Further, note that use of MAP_FIXED with a hard-coded address or a random address is always a bug. The only correct way to use MAP_FIXED is to replace an existing mapping whose address was assigned by a previous successful call to mmap without MAP_FIXED, or in some other way where you feel it's safe to replace whole pages. This aspect too is completely analogous to dup2; it's always a bug to use dup2 when the caller doesn't already have an open file on the target fd with the intent to replace it.
If the file you are loading contains pointers, you will need to load it at a fixed location in order to ensure that the pointers are correct. In some cases, this can merely be an optimization.
Executables which are not position-independent must be loaded at fixed addresses.
Shared memory may contain pointers.
Executables which use prebinding will attempt to load dynamic libraries at predetermined memory locations as an optimization, but will fall back to normal loading techniques if a different location is used (or if the library has changed).
So MAP_FIXED is not typical usage.
I am confused by the specification of mmap.
Let pa be the return address of mmap (the same as the specification)
pa = mmap(addr, len, prot, flags, fildes, off);
In my opinion after the function call succeed the following range is valid
[ pa, pa+len )
My question is whether the range of the following is still valid?
[ round_down(pa, pagesize) , round_up(pa+len, pagesize) )
[ base, base + size ] for short
That is to say:
is the base always aligned on the page boundary?
is the size always a multiple of pagesize (the granularity is pagesize in other words)?
Thanks for your help.
I think it is implied in this paragraph :
The off argument is constrained to be aligned and sized according to the value returned by sysconf() when passed _SC_PAGESIZE or _SC_PAGE_SIZE. When MAP_FIXED is specified, the application shall ensure that the argument addr also meets these constraints.
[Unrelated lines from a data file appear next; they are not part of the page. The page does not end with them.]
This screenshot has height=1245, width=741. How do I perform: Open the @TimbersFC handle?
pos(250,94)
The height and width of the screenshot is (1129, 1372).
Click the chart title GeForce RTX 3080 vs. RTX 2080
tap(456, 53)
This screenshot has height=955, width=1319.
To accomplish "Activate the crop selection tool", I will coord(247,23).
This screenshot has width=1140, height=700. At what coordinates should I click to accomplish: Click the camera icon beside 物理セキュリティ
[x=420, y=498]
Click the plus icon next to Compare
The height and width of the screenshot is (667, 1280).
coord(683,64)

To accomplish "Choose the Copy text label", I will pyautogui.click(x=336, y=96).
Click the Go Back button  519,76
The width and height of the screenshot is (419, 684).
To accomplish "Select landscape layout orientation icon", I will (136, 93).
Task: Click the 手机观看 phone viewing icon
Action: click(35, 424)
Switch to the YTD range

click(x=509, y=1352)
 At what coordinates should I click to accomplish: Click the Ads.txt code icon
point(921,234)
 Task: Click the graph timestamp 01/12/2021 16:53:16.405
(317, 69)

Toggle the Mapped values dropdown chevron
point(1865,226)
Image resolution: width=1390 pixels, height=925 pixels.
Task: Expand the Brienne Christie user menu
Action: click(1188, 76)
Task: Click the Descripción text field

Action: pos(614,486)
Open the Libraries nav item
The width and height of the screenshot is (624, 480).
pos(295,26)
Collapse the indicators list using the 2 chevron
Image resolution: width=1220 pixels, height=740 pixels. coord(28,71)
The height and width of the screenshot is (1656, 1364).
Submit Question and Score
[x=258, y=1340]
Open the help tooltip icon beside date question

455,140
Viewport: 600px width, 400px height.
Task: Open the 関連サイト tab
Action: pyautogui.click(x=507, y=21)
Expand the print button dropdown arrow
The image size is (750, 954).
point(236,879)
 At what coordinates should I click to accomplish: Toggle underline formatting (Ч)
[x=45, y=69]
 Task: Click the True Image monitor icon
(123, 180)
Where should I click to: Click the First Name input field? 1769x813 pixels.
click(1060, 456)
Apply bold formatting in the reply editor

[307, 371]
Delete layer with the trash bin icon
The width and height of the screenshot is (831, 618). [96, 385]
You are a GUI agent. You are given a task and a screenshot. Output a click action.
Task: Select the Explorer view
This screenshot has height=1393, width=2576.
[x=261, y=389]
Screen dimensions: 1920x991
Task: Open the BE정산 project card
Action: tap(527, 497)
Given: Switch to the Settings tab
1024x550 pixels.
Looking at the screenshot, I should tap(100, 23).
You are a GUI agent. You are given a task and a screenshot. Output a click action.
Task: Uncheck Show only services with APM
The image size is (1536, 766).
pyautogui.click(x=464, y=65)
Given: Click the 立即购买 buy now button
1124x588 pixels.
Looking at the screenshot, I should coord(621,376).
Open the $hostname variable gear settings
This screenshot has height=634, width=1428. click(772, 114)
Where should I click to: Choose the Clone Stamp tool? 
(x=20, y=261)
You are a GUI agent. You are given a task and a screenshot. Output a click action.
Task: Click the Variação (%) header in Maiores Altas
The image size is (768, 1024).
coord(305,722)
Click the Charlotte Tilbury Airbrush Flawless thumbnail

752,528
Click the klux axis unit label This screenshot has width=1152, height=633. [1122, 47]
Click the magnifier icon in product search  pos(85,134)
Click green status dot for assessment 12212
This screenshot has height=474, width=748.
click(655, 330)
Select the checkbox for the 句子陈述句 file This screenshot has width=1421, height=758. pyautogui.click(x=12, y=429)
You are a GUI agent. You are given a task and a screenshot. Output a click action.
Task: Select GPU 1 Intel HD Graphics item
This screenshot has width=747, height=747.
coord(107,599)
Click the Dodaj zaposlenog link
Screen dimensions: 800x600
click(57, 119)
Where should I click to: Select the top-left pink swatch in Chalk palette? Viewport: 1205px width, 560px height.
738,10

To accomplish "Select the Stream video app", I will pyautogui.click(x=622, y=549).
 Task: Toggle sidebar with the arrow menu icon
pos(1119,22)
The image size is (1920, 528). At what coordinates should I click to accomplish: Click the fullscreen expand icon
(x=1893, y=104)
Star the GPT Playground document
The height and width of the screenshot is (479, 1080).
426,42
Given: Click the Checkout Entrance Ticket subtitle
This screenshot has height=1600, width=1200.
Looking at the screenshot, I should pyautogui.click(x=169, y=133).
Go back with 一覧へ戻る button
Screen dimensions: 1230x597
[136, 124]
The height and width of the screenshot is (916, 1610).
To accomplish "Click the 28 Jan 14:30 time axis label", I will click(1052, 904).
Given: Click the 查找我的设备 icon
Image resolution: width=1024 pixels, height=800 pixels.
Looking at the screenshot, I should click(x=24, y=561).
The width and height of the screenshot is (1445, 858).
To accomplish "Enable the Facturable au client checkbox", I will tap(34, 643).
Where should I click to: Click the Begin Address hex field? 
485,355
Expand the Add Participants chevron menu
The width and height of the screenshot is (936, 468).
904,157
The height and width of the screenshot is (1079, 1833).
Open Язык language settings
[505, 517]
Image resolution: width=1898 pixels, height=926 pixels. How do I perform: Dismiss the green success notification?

The implementation performs mapping operations over whole pages. Thus, while the argument len need not meet a size or alignment constraint, the implementation shall include, in any mapping operation, any partial page specified by the range [pa,pa+len).
But I'm not sure and I do not have much experience on POSIX.
Please show me some more explicit and more definitive evidence
Or show me at least one system which supports POSIX and has different behavior
Thanks agian.
Your question is fairly open-ended, considering that mmap has many different modes and configurations, but I'll try to cover the most important points.
Take the case in which you are mapping a file into memory. The beginning of the data in the file will always be rooted at the return address of mmap(). While the operating system may have actually created maps at page boundaries, I do not believe the POSIX standard requires the OS to make this memory writable (for example it could force segfaults on these regions if it wanted to). In the case of mapping files it doesn't make sense for this additional memory address regions to be backed by a file, it makes more sense for these regions to be undefined.
For MMAP_ANONYMOUS, however, the memory is likely writable--but, again, it would be unwise to use this memory.
Additionally, when you are using mmap() you are actually using glibc's version of mmap(), and it may slice and dice memory anyway it sees fit. Finally, it is worth noting that on OSX, which is POSIX compliant, none of the quoted text you presented appears in the man page for mmap().